Who are 29in wheels for?
Ultimately 29in wheels are going to provide benefits for a lot of people, no matter their ability or preferred discipline.
For beginners, the extra grip, stability and smoothness will help them access higher speeds and trickier terrain more easily.
If you’re an intermediate rider, you’ll find that you should experience the same benefits as beginners, but will be able to ride even quicker. The same can be said for people with high levels of skill, too.
Cross-country riders will enjoy the smoother-riding, faster-rolling bike and added control afforded by the big hoops. People who ride trail, all-mountain or enduro will be able to ride quicker, with more grip and brake later — their bikes feeling smoother and faster than smaller-hooped rigs.
Downhill riders, arguably the most recent group to benefit from the wagon wheels thanks to the late adoption and slow development of the tech, all claim that large-wheeled bikes are smoother, quicker and easier to control.
However, if you’re riding tight, 180-degree switchbacks all day long or just stick to riding dirt jumps and pump tracks then it’s unlikely you’ll benefit from 29in wheels.
A history lesson: where did 29in wheels come from?
Way back in 1986, Dr Alex Moulton, famous for his comfy small wheelers, made a 20in-wheel, all-terrain bike. Unfortunately, the Moulton ATB had a fairly fundamental ﬂaw. Its 20in wheels were unduly disturbed by all the little dips and bumps you’d barely notice on a 26er.
So, despite the comfort and control of Moulton’s suspension – in an era when most mountain bikes were fully rigid – his ATB wasn’t around for long.
If you’ve ever ridden a BMX on a proper mountain bike trail, you’ll know it’s not a great experience. Smaller wheels, not to mention shorter wheelbases, are harder to ride on bumpy ground. Think about it. All other things being equal, a bigger wheel’s shallow angle of curve rolls over uneven terrain more easily.
But can we also assume that bigger wheels will roll over rough surfaces faster? Not always. Complications arise when you introduce stuff that plays with the ‘all other things being equal’ bit, because they never are.

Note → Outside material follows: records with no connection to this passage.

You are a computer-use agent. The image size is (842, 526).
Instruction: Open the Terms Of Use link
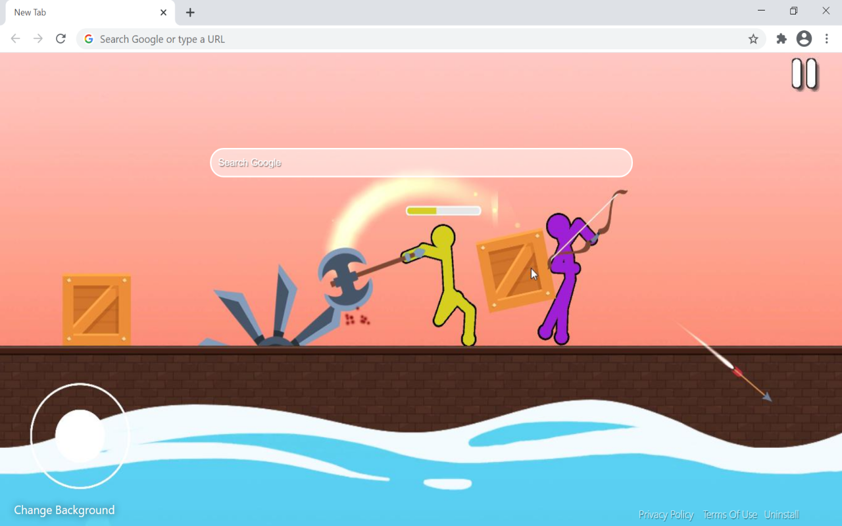click(730, 515)
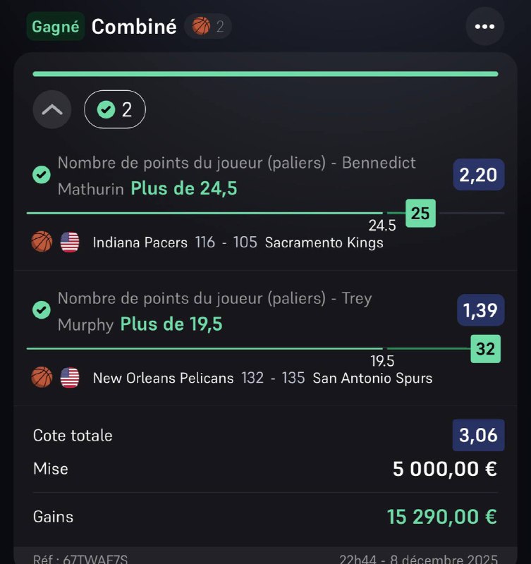This screenshot has height=564, width=531.
Task: Collapse the bet selections with chevron
Action: pos(52,109)
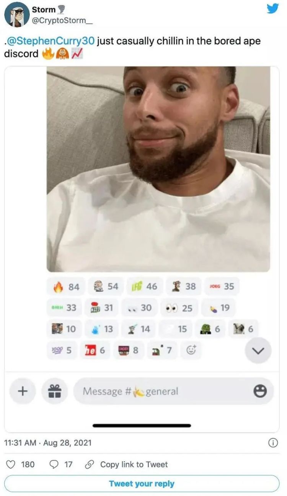Click the fire emoji reaction with 84
The image size is (287, 496).
click(66, 286)
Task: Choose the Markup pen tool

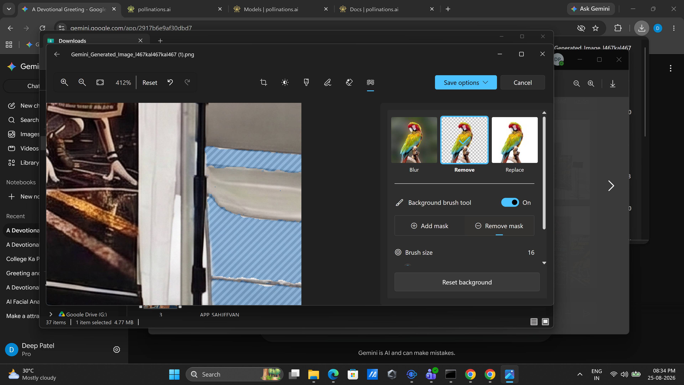Action: point(328,82)
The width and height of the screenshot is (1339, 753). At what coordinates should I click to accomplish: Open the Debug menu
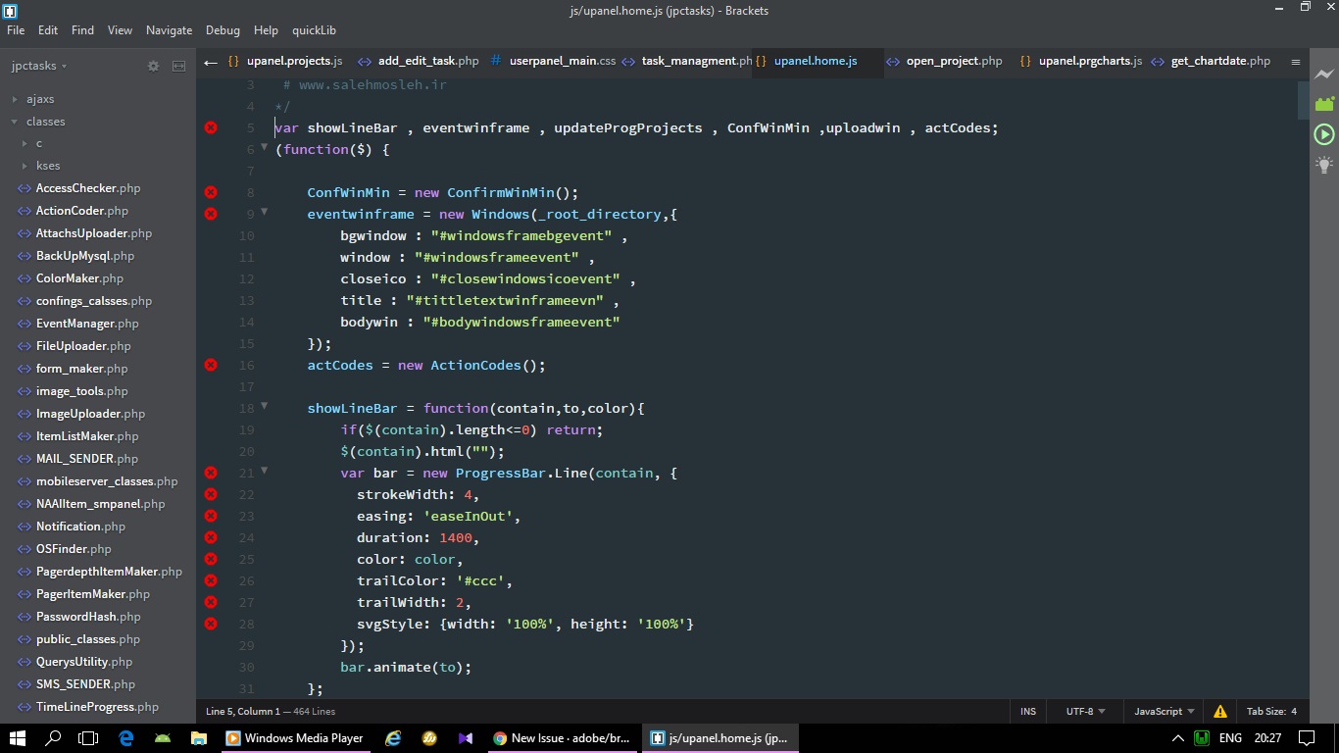[x=223, y=29]
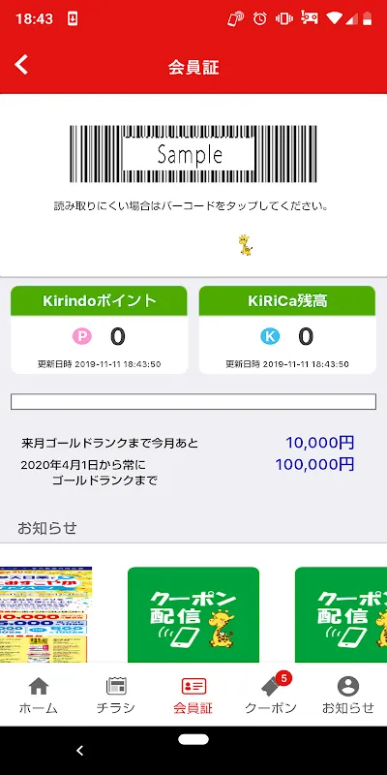Open the Kirindoポイント card
Image resolution: width=387 pixels, height=775 pixels.
click(x=99, y=329)
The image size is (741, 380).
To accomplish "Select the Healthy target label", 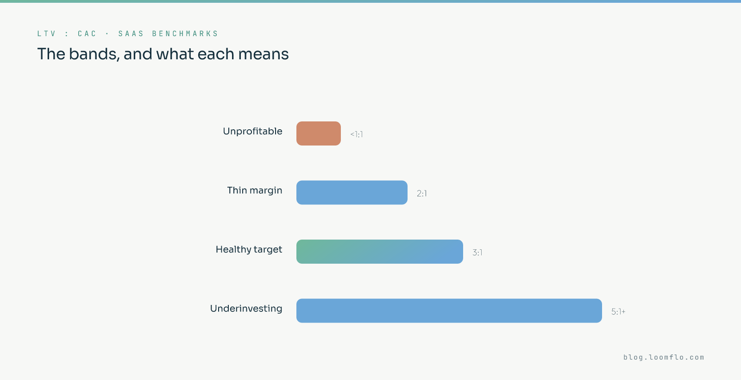I will (x=249, y=249).
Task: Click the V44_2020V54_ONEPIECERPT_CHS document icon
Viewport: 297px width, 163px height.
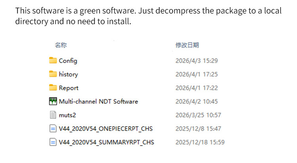Action: click(x=53, y=129)
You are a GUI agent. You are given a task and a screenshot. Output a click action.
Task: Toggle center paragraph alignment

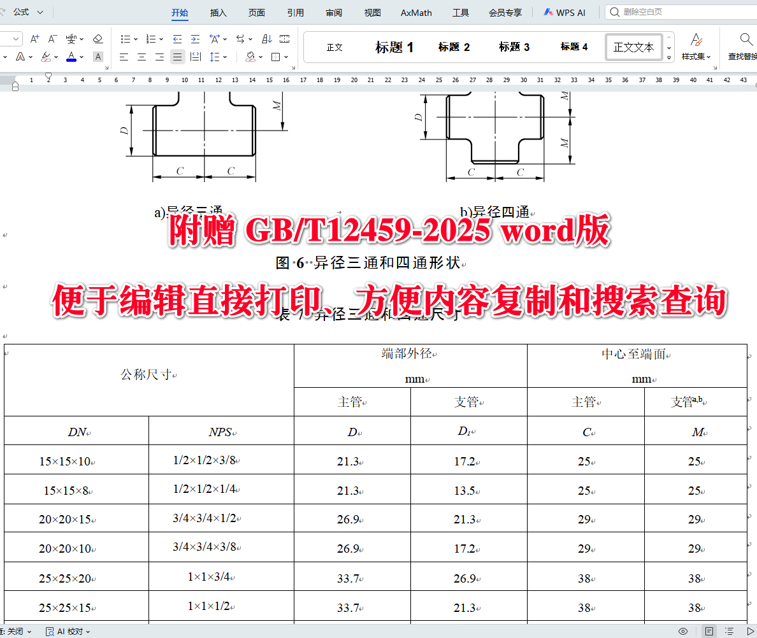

When the ﬁrst mainstream 29ers rolled out, they showed potential but were hindered by a limited choice of suspension forks and geometry that essentially tried to mimic that of 26ers.
Gary Fisher’s early Genesis measurements were promising, but it’s only in the last couple of years that designers have truly started to understand the differences between ideal 26er geometry and ideal 29er geometry.
It’s not just down to tweaking frame angles. The length of the fork, stem, top tube and bottom bracket all have a bearing on the overall stability and ride feel of the complete bike.
Take suspension. In theory, all forms of it, including big tyres, make terrain seem smoother. But ﬁtting suspension around 29in wheels is more complicated than it is for 26in ones. Without redesigning frames, there’s not enough room to ﬁt things in. And bigger wheels will usually require a different frame geometry to make a bike behave at its best.